_PROBLEM DESCRIPTION:_
In the listing that follows, the range to quote begins at the line that has "The width and height of the screenshot is (668, 430)." and ends after the line that has "Task: Click the roasted"; quote it verbatim and add nothing.
● ● ● ● ● ● ●
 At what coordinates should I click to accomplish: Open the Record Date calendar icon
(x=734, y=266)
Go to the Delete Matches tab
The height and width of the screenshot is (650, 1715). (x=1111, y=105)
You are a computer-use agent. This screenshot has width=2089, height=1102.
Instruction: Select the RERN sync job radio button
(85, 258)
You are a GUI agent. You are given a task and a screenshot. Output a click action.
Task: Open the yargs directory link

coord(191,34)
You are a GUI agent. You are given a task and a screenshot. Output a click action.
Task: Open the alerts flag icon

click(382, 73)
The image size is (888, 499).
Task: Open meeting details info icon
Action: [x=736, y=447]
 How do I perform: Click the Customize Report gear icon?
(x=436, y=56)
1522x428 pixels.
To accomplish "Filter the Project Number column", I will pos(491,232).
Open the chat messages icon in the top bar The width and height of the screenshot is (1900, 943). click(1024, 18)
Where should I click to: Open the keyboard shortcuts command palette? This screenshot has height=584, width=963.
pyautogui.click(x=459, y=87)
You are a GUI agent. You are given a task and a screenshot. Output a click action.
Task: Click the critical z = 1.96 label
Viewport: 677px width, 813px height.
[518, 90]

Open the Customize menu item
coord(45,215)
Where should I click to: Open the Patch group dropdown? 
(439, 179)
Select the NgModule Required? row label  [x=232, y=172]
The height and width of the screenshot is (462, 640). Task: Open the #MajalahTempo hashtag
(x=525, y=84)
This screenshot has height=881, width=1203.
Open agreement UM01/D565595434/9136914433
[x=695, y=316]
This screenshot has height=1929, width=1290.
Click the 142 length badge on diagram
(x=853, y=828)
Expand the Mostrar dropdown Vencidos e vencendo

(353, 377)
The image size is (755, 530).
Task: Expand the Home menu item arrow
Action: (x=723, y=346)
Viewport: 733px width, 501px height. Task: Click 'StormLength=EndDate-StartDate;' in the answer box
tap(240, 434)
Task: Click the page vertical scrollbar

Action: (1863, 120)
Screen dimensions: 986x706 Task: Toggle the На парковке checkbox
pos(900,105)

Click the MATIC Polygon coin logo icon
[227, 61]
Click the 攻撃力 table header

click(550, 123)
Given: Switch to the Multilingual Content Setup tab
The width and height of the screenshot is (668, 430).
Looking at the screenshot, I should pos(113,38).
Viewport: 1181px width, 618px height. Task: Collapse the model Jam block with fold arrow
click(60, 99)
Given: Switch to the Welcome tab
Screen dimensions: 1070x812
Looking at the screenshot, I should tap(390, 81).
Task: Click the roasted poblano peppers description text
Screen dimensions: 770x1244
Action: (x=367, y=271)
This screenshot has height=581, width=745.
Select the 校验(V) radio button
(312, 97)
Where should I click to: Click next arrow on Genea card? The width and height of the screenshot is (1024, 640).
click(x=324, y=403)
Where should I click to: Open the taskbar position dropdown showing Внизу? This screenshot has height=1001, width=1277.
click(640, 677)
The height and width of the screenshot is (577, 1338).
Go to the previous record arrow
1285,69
● ● ● ● ● ● ●
_SOLUTION FOR THIS PROBLEM:_
The width and height of the screenshot is (668, 430).
Looking at the screenshot, I should pos(113,38).
Viewport: 1181px width, 618px height. Task: Collapse the model Jam block with fold arrow
click(60, 99)
Given: Switch to the Welcome tab
Screen dimensions: 1070x812
Looking at the screenshot, I should tap(390, 81).
Task: Click the roasted poblano peppers description text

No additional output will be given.